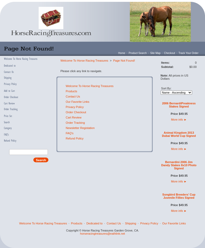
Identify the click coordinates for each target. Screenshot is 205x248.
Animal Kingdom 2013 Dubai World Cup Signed (179, 134)
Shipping (130, 223)
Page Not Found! (124, 60)
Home (121, 53)
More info (179, 119)
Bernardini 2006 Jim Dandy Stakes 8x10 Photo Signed (179, 165)
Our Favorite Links (77, 101)
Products (71, 91)
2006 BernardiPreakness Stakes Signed (179, 105)
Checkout (169, 53)
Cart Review (73, 117)
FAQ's (70, 133)
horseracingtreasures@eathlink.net (102, 233)
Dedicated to (94, 223)
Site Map (155, 53)
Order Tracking (75, 122)
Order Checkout (76, 112)
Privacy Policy (75, 107)
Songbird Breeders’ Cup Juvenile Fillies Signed (179, 196)
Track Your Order (188, 53)
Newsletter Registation (80, 128)
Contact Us (73, 96)
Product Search (138, 53)
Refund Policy (75, 138)
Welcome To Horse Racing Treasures (84, 60)
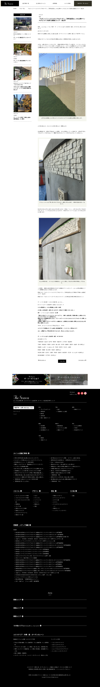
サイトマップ (16, 411)
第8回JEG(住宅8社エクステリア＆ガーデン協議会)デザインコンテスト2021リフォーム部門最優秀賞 (39, 566)
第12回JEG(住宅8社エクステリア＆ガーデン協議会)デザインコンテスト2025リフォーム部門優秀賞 (39, 532)
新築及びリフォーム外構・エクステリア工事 (24, 639)
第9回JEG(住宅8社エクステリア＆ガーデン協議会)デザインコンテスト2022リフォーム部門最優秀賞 (39, 562)
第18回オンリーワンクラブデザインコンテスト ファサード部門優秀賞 (32, 553)
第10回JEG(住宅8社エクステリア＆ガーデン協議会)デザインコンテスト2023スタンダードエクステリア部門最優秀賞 (43, 545)
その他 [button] (73, 491)
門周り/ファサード (57, 495)
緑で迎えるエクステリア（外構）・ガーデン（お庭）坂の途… (66, 458)
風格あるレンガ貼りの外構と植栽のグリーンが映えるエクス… (66, 466)
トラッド (36, 502)
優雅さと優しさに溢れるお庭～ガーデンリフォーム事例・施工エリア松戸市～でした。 (65, 33)
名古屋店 (43, 425)
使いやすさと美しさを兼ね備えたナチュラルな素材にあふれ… (29, 468)
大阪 (40, 435)
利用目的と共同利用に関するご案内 (37, 669)
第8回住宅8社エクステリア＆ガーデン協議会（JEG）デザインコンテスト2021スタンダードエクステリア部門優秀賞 (43, 570)
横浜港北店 (60, 425)
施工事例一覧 (26, 3)
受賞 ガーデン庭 (19, 514)
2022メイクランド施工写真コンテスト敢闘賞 (26, 558)
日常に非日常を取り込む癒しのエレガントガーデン (26, 458)
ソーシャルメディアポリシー (63, 669)
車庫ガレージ (56, 508)
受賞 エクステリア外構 (21, 508)
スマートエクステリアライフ (59, 646)
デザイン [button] (36, 491)
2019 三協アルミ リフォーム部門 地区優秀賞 (27, 581)
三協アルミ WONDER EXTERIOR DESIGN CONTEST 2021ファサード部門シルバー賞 (37, 572)
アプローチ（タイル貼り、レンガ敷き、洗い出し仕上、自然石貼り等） (31, 646)
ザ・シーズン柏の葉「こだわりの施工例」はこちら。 (50, 302)
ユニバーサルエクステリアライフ (60, 649)
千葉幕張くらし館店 (62, 411)
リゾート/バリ (37, 500)
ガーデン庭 (18, 506)
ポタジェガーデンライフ (58, 644)
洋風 (35, 506)
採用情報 (55, 3)
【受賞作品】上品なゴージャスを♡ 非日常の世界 (26, 479)
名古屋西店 (43, 427)
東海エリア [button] (18, 608)
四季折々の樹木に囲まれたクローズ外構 (60, 472)
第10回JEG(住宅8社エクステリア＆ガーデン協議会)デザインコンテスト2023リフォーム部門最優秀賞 (39, 543)
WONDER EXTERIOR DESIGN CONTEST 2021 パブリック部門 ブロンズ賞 (33, 574)
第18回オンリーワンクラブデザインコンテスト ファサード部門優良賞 (32, 549)
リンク (15, 414)
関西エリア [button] (18, 616)
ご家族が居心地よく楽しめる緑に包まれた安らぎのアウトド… (29, 475)
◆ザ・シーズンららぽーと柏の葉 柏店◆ (48, 312)
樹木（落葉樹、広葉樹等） (20, 653)
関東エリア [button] (18, 600)
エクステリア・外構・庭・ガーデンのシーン (28, 634)
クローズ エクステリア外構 (22, 497)
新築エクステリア (20, 510)
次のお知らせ (82, 360)
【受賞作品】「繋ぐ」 (56, 475)
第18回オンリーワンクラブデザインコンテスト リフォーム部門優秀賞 (32, 551)
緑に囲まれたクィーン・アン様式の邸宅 (24, 462)
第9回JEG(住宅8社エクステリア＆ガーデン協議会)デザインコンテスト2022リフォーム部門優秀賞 (39, 564)
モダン (36, 495)
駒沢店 (42, 413)
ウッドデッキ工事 (55, 639)
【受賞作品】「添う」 (56, 481)
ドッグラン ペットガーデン (59, 510)
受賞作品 (18, 504)
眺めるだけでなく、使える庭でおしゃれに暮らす (62, 464)
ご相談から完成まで (54, 667)
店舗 (73, 495)
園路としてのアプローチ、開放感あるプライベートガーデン (28, 464)
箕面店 (42, 437)
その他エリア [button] (27, 626)
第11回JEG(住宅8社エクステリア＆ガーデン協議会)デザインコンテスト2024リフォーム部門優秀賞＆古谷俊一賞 (42, 536)
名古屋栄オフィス (45, 430)
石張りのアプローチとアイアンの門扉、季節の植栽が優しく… (29, 472)
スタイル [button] (17, 491)
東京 (40, 407)
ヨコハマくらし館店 (62, 427)
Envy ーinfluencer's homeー (57, 462)
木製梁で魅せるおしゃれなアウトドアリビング (62, 468)
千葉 (56, 407)
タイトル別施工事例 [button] (21, 453)
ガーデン (55, 502)
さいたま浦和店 (78, 425)
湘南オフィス (60, 430)
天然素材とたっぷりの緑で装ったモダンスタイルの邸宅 (27, 470)
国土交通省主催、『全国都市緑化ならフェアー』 (27, 579)
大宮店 (75, 427)
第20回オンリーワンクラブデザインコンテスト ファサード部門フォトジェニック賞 (35, 541)
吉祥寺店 (43, 415)
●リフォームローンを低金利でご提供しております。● (51, 304)
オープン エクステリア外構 (22, 495)
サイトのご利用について (66, 667)
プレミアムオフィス (45, 409)
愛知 (40, 423)
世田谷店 (43, 411)
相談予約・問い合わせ (83, 3)
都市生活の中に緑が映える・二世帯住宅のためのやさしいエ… (66, 460)
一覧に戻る (62, 361)
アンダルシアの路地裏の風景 (21, 466)
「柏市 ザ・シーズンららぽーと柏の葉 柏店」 (62, 26)
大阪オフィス (44, 440)
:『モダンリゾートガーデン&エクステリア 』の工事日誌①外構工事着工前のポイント (63, 296)
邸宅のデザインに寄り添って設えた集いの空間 (62, 477)
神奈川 (56, 423)
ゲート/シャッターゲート (59, 497)
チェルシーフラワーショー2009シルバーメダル (27, 577)
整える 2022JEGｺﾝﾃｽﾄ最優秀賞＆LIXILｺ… (61, 470)
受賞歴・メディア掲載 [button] (22, 525)
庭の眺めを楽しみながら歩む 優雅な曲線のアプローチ (64, 479)
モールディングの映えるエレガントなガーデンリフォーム (28, 460)
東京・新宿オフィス (45, 417)
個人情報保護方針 (51, 669)
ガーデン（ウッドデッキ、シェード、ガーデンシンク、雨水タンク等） (31, 655)
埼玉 (73, 423)
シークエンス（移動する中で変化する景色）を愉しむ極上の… (29, 477)
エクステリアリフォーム (21, 512)
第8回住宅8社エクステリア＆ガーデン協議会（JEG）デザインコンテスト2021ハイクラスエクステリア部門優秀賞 (42, 568)
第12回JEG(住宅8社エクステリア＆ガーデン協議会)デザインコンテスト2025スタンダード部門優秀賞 (39, 534)
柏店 (58, 409)
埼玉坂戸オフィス (78, 430)
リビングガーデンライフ (58, 642)
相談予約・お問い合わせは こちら (23, 407)
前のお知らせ (42, 360)
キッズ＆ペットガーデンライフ (59, 651)
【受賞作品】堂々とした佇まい (21, 481)
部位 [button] (53, 491)
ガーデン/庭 (56, 500)
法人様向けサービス (41, 3)
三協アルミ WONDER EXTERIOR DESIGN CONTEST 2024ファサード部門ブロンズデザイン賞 (39, 538)
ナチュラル (37, 497)
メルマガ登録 (67, 3)
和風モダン (37, 504)
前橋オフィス (77, 409)
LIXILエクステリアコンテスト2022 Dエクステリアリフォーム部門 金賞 (33, 555)
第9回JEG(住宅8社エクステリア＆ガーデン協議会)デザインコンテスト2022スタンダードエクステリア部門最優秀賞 (43, 560)
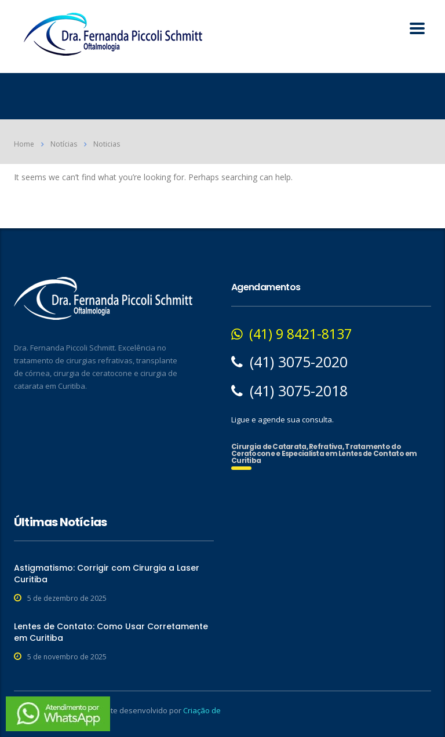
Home (24, 144)
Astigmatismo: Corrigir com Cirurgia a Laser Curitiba (106, 573)
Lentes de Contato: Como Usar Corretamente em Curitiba (111, 632)
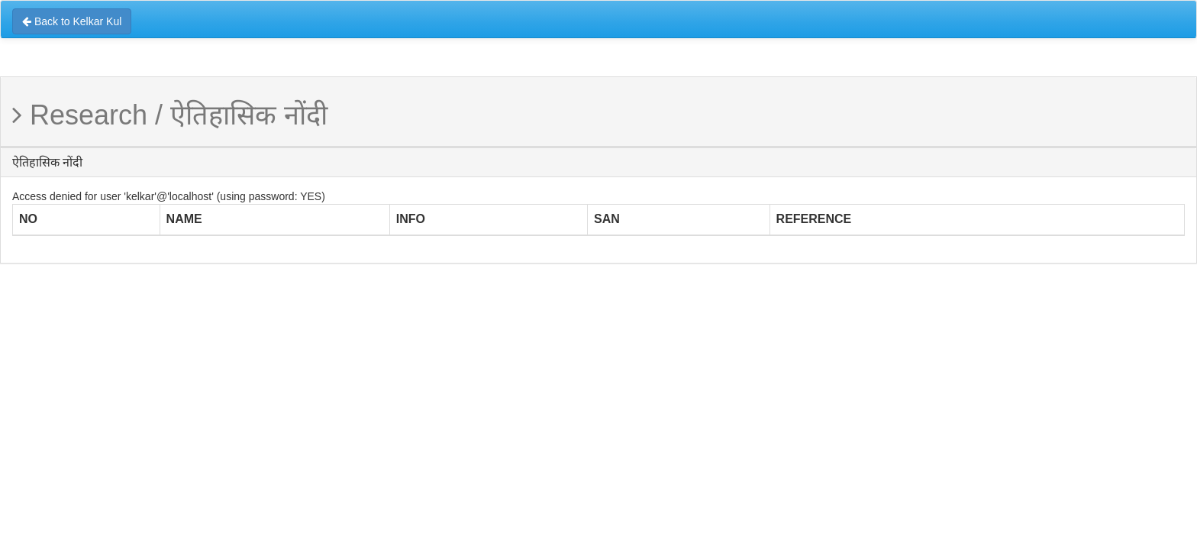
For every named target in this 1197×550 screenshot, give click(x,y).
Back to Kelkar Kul (71, 21)
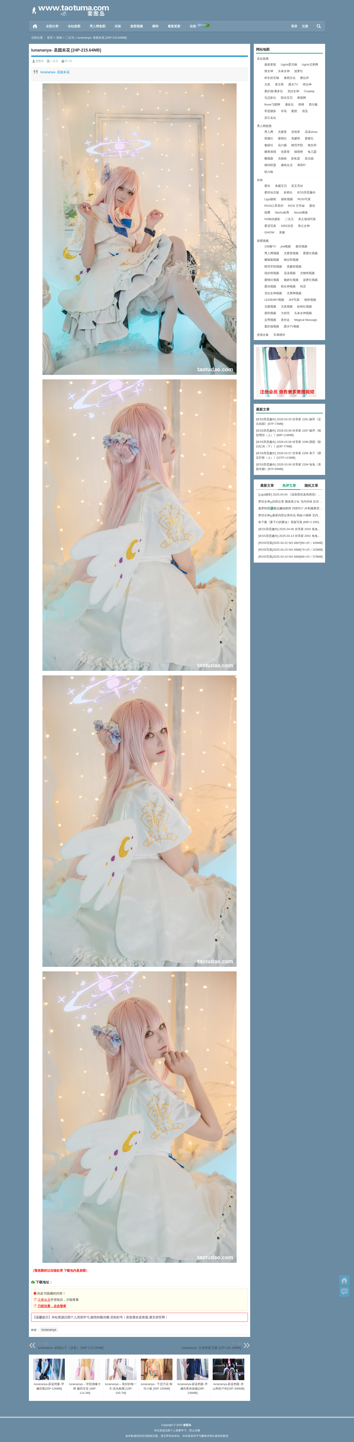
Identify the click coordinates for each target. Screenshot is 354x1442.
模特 (155, 26)
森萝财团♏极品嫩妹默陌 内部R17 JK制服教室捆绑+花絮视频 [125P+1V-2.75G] (290, 508)
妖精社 (288, 192)
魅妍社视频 (291, 280)
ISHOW (269, 232)
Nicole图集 (301, 212)
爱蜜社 (309, 138)
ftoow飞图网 (272, 104)
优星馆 (285, 151)
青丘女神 (304, 226)
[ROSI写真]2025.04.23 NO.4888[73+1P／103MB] (290, 549)
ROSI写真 (304, 199)
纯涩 (303, 286)
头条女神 (284, 71)
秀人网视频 (271, 253)
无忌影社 (270, 97)
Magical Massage (305, 320)
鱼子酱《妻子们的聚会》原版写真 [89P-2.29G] (288, 522)
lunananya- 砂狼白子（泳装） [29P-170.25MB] (70, 1348)
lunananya (49, 1330)
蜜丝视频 (301, 246)
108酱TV (270, 246)
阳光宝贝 (287, 97)
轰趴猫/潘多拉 (273, 91)
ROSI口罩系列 (273, 205)
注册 (305, 26)
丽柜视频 (287, 199)
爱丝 (267, 186)
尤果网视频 (294, 293)
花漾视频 (290, 273)
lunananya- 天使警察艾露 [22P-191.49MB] (211, 1348)
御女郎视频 (291, 259)
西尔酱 (313, 104)
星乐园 (309, 158)
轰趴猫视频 (271, 326)
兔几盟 (312, 151)
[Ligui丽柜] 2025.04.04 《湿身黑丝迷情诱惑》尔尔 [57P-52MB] (290, 494)
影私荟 (295, 158)
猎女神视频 (288, 286)
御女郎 (312, 145)
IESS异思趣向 (306, 192)
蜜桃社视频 (271, 280)
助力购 (268, 172)
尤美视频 (287, 306)
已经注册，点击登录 (52, 1306)
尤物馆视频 (307, 273)
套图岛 (40, 61)
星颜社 (268, 138)
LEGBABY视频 (274, 299)
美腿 (282, 232)
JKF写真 (294, 299)
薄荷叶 (301, 165)
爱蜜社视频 (310, 253)
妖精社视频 (304, 306)
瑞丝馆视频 (271, 273)
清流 (305, 111)
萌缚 (301, 104)
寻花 (284, 111)
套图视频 (136, 26)
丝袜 (118, 26)
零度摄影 (270, 111)
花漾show (311, 132)
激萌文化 (290, 78)
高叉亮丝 (297, 186)
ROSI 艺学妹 (296, 205)
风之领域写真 (307, 219)
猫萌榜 (298, 151)
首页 (35, 26)
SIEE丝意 (287, 226)
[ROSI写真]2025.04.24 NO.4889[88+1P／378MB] (290, 556)
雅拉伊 (304, 78)
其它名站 (270, 118)
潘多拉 (289, 104)
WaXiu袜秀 (282, 212)
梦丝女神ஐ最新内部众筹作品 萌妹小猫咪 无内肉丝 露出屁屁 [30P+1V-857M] (290, 515)
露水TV (293, 84)
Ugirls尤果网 (310, 64)
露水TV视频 (291, 326)
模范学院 (297, 145)
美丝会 (285, 320)
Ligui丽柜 (270, 199)
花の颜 (282, 145)
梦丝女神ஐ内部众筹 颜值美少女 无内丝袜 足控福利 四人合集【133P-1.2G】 (290, 501)
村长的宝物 (271, 78)
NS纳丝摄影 (272, 219)
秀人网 (268, 132)
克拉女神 (293, 91)
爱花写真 (270, 226)
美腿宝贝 (281, 186)
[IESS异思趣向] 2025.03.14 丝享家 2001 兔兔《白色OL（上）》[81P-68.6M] (290, 536)
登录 (294, 26)
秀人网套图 (97, 26)
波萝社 (298, 71)
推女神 (268, 71)
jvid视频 (286, 246)
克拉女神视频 (273, 293)
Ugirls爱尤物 (289, 64)
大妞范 (285, 313)
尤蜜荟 (282, 132)
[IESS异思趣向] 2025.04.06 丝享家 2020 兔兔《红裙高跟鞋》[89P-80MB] (290, 529)
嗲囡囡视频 (271, 259)
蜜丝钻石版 (271, 192)
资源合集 (263, 334)
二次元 (69, 37)
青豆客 (279, 84)
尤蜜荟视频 (291, 253)
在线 (200, 25)
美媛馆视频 (294, 266)
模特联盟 (270, 165)
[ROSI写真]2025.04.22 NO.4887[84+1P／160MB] (290, 543)
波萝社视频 (310, 280)
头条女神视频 (303, 313)
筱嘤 (267, 212)
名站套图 (74, 26)
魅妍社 (268, 145)
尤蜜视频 (270, 306)
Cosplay (309, 91)
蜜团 (294, 111)
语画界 (295, 132)
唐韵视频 (270, 313)
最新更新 (174, 26)
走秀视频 (270, 320)
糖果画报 (270, 151)
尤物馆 (282, 158)
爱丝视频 (270, 286)
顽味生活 (287, 165)
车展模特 (279, 334)
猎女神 (307, 84)
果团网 (301, 97)
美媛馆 (295, 138)
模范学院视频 (273, 266)
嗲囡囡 (268, 158)
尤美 (267, 84)
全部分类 (52, 26)
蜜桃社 (282, 138)
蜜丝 (312, 205)
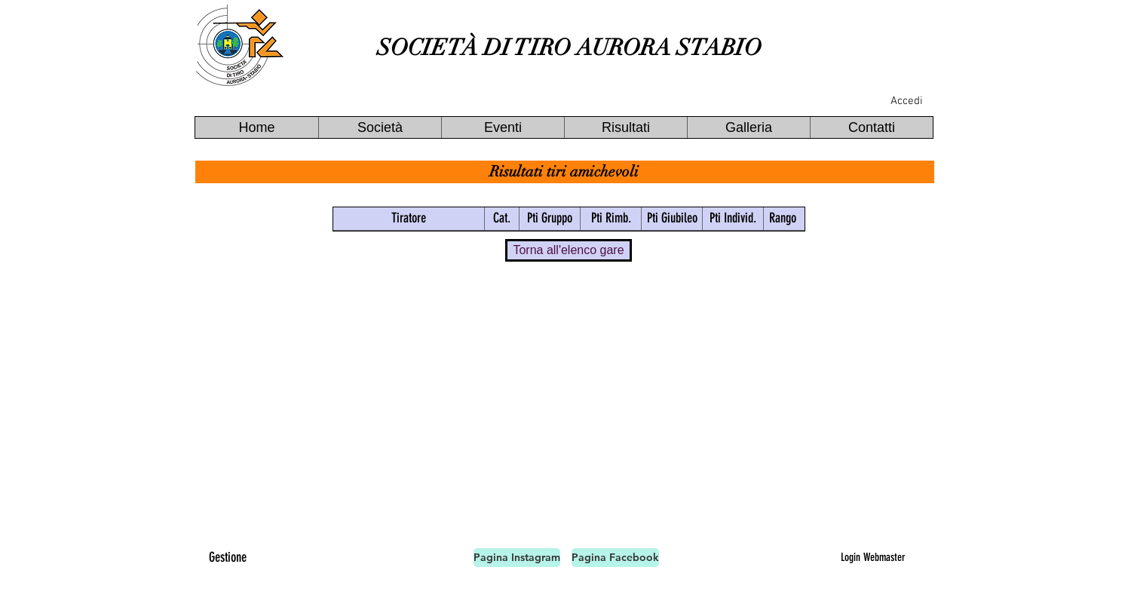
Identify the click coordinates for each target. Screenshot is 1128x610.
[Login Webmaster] (872, 557)
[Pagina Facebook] (615, 557)
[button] (379, 127)
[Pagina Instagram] (517, 557)
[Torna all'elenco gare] (568, 250)
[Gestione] (228, 557)
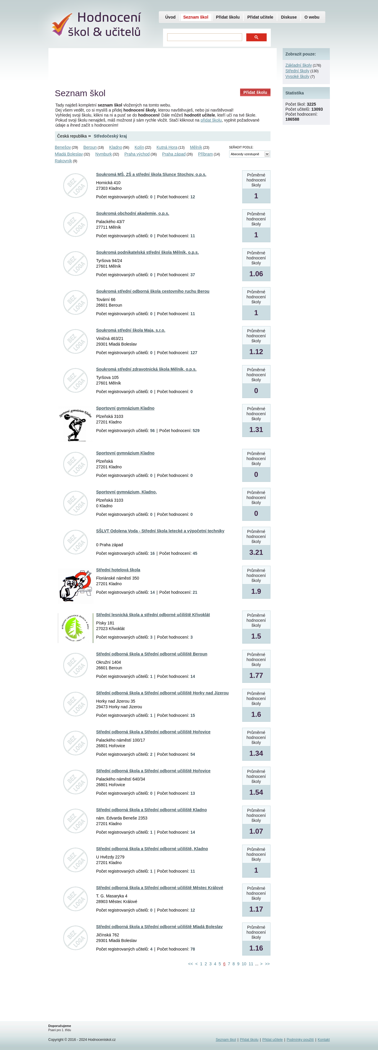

* [Goal] Copy out the records without alteration, from the line containing "第9回JEG(住宅8社エクステリア＆ガーデン協議会)デザインコンテスト2022リフォーム部門優秀賞 (39, 564)" up to and including the line containing "法人様向けサービス (41, 3)".

* [Finished answer]
第9回JEG(住宅8社エクステリア＆ガーデン協議会)デザインコンテスト2022リフォーム部門優秀賞 (39, 564)
モダン (36, 495)
駒沢店 (42, 413)
ウッドデッキ工事 (55, 639)
【受賞作品】「添う」 (56, 481)
ドッグラン ペットガーデン (59, 510)
受賞作品 (18, 504)
眺めるだけでなく、使える庭でおしゃれに暮らす (62, 464)
ご相談から完成まで (54, 667)
店舗 (73, 495)
園路としてのアプローチ、開放感あるプライベートガーデン (28, 464)
箕面店 (42, 437)
その他エリア [button] (27, 626)
第11回JEG(住宅8社エクステリア＆ガーデン協議会)デザインコンテスト2024リフォーム部門優秀賞＆古谷俊一賞 (42, 536)
名古屋栄オフィス (45, 430)
石張りのアプローチとアイアンの門扉、季節の植栽が優しく… (29, 472)
スタイル [button] (17, 491)
東京 (40, 407)
ヨコハマくらし館店 (62, 427)
Envy ーinfluencer's homeー (57, 462)
木製梁で魅せるおしゃれなアウトドアリビング (62, 468)
千葉 (56, 407)
タイトル別施工事例 [button] (21, 453)
ガーデン (55, 502)
さいたま浦和店 (78, 425)
湘南オフィス (60, 430)
天然素材とたっぷりの緑で装ったモダンスタイルの邸宅 (27, 470)
国土交通省主催、『全国都市緑化ならフェアー』 (27, 579)
大宮店 (75, 427)
第20回オンリーワンクラブデザインコンテスト ファサード部門フォトジェニック賞 (35, 541)
吉祥寺店 (43, 415)
●リフォームローンを低金利でご提供しております。● (51, 304)
オープン エクステリア外構 (22, 495)
サイトのご利用について (66, 667)
プレミアムオフィス (45, 409)
愛知 (40, 423)
世田谷店 (43, 411)
相談予約・問い合わせ (83, 3)
都市生活の中に緑が映える・二世帯住宅のためのやさしいエ… (66, 460)
一覧に戻る (62, 361)
アンダルシアの路地裏の風景 (21, 466)
「柏市 ザ・シーズンららぽーと柏の葉 柏店」 (62, 26)
大阪オフィス (44, 440)
:『モダンリゾートガーデン&エクステリア 』の工事日誌①外構工事着工前のポイント (63, 296)
邸宅のデザインに寄り添って設えた集いの空間 (62, 477)
神奈川 (56, 423)
ゲート/シャッターゲート (59, 497)
チェルシーフラワーショー2009シルバーメダル (27, 577)
整える 2022JEGｺﾝﾃｽﾄ最優秀賞＆LIXILｺ… (61, 470)
受賞歴・メディア掲載 [button] (22, 525)
庭の眺めを楽しみながら歩む 優雅な曲線のアプローチ (64, 479)
モールディングの映えるエレガントなガーデンリフォーム (28, 460)
東京・新宿オフィス (45, 417)
個人情報保護方針 (51, 669)
ガーデン（ウッドデッキ、シェード、ガーデンシンク、雨水タンク等） (31, 655)
埼玉 (73, 423)
シークエンス（移動する中で変化する景色）を愉しむ極上の… (29, 477)
エクステリアリフォーム (21, 512)
第8回住宅8社エクステリア＆ガーデン協議会（JEG）デザインコンテスト2021ハイクラスエクステリア部門優秀賞 (42, 568)
第12回JEG(住宅8社エクステリア＆ガーデン協議会)デザインコンテスト2025スタンダード部門優秀賞 (39, 534)
柏店 (58, 409)
埼玉坂戸オフィス (78, 430)
リビングガーデンライフ (58, 642)
相談予約・お問い合わせは こちら (23, 407)
前のお知らせ (42, 360)
キッズ＆ペットガーデンライフ (59, 651)
【受賞作品】堂々とした佇まい (21, 481)
部位 [button] (53, 491)
ガーデン/庭 (56, 500)
法人様向けサービス (41, 3)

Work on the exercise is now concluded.